4 Using Writer2xhtml and Calc2xhtml
Writer2xhtml is producing standards compliant XHTML files, in particular it can be used to put math on the web using the XHTML + MathML combination. Thus Writer2xhtml can convert into any of these XHTML variants:
-
XHTML 1.0 strict, which follows the guidelines for HTML compatibility, so that the output should be viewable with any browser that supports HTML 4.
-
XHTML 1.1 + MathML 2.0, which currently is viewable with the Mozilla and Amaya browsers only.
-
XHTML 1.1 + MathML 2.0 using XSL transformations from the W3C Math Working Group to make the file viewable also in some browsers that needs a plugin to display MathML, eg. Internet Explorer with MathPlayer plugin.
This is how W3C's Math Working Group recommends to put ”math on the web”.

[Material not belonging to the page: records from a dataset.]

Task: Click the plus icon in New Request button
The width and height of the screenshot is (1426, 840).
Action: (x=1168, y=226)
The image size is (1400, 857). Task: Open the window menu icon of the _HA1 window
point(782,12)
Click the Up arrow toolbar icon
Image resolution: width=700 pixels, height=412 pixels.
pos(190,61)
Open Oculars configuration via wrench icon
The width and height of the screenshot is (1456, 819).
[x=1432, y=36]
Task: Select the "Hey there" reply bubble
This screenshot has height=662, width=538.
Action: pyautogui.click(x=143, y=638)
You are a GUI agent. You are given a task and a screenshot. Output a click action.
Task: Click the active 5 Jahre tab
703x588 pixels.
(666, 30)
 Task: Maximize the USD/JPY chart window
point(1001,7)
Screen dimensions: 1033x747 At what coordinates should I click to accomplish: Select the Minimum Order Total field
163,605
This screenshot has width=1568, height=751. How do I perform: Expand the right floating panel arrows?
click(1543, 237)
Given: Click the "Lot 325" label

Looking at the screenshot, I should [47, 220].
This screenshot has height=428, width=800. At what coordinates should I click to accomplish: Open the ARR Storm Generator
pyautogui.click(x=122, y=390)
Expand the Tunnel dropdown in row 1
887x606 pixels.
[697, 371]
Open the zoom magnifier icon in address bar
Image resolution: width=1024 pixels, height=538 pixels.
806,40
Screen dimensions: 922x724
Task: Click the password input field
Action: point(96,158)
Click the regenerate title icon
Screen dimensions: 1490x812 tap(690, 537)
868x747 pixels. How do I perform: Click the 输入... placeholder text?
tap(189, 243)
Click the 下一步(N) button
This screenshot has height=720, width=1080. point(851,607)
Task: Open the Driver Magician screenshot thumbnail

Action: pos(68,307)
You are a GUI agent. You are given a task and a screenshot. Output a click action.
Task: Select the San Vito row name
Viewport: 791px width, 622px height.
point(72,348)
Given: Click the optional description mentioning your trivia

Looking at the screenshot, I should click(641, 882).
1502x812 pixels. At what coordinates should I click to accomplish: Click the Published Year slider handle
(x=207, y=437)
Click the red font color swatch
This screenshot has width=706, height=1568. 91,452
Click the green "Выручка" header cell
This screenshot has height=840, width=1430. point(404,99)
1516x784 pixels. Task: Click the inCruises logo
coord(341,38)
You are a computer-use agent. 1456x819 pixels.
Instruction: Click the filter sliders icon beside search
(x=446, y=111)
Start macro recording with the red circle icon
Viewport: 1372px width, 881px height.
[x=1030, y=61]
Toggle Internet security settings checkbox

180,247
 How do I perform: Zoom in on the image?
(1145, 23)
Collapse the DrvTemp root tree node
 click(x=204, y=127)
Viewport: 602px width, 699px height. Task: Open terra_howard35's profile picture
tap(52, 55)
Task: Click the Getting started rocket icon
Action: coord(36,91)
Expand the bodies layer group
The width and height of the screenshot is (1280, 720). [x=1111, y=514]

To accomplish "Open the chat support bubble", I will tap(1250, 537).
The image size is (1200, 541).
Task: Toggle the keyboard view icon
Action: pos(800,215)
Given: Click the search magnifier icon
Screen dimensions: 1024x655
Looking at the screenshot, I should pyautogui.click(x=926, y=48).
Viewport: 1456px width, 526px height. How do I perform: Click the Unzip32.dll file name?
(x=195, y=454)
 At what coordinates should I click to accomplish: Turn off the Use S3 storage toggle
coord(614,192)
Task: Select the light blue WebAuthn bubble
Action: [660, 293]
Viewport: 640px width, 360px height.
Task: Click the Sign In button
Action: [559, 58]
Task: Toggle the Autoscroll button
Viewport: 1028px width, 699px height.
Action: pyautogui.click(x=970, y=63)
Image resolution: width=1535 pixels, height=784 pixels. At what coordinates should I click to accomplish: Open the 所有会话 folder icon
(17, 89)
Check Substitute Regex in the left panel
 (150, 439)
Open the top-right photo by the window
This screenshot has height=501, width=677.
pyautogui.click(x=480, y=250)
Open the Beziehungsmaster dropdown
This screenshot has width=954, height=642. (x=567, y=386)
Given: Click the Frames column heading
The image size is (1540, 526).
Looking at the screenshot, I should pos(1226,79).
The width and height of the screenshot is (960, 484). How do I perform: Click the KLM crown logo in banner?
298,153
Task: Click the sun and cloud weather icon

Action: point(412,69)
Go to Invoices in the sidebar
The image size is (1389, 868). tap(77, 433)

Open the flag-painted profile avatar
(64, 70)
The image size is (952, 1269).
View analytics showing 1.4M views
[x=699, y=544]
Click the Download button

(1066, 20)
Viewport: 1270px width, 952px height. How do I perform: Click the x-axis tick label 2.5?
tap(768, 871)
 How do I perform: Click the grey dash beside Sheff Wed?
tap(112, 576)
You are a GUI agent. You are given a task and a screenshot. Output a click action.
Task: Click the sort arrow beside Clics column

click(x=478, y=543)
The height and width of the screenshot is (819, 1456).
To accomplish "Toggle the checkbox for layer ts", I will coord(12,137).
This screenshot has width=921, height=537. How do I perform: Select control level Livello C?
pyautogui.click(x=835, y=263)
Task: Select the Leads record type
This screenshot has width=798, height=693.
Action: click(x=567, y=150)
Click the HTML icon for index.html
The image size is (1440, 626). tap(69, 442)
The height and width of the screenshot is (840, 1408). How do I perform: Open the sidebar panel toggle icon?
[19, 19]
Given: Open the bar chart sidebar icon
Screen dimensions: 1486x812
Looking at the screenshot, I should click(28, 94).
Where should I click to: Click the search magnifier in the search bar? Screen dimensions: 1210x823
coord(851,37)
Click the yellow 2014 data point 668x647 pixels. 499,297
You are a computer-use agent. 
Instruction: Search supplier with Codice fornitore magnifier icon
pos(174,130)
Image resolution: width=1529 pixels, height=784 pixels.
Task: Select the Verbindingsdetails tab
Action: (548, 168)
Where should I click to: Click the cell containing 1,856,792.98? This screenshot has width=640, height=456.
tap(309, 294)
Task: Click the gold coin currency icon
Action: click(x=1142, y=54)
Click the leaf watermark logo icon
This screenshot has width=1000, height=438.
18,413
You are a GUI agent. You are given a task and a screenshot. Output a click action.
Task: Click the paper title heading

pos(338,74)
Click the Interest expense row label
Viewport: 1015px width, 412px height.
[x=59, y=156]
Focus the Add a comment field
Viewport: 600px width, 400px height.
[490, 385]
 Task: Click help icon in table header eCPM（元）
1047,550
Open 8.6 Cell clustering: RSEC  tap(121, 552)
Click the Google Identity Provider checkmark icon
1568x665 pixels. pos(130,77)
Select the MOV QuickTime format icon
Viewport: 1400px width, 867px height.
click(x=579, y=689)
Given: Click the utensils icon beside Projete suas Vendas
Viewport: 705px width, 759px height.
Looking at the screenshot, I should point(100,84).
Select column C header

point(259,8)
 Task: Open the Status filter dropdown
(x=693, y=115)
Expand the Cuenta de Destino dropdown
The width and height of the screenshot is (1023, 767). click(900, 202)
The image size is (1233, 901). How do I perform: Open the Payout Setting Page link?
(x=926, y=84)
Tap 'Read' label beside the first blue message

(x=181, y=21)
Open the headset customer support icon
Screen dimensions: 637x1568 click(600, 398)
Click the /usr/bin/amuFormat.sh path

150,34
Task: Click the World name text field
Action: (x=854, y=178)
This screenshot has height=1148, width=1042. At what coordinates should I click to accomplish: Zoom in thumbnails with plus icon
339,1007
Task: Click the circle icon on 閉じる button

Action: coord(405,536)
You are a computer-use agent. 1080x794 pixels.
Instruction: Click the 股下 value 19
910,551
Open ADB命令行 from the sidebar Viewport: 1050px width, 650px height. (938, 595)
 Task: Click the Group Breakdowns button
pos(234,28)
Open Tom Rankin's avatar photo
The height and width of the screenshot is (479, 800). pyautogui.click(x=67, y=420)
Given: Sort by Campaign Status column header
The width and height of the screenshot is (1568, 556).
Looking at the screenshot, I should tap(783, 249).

Note that the default file extension and the recommended MIME types varies with the output format:
Output format |
Default file extenstion |
MIME type |
XHTML 1.0 |
.html |
text/html |
XHTML 1.1 + MathML 2.0 |
.xhtml |
application/xhtml+xml |
XHTML 1.1 + MathML 2.0 (with xsl transformation) |
.xml |
application/xml |
Writer2xhtml is quite flexible; in particular with respect to the handling of formatting:
-
You can let Writer2xhtml convert the style information in the source document and thus get an xhtml document that has the same general appearance as the original, but with an online look and feel.
-
You can use your own style sheet and let Writer2xhtml convert the content only. You can map styles in OOo to xhtml elements and css classes from your style sheet, see sections 4.3 and 4.4
Calc2xhtml is a companion to Writer2xhtml that produces XHTML 1.0 strict from your Calc documents.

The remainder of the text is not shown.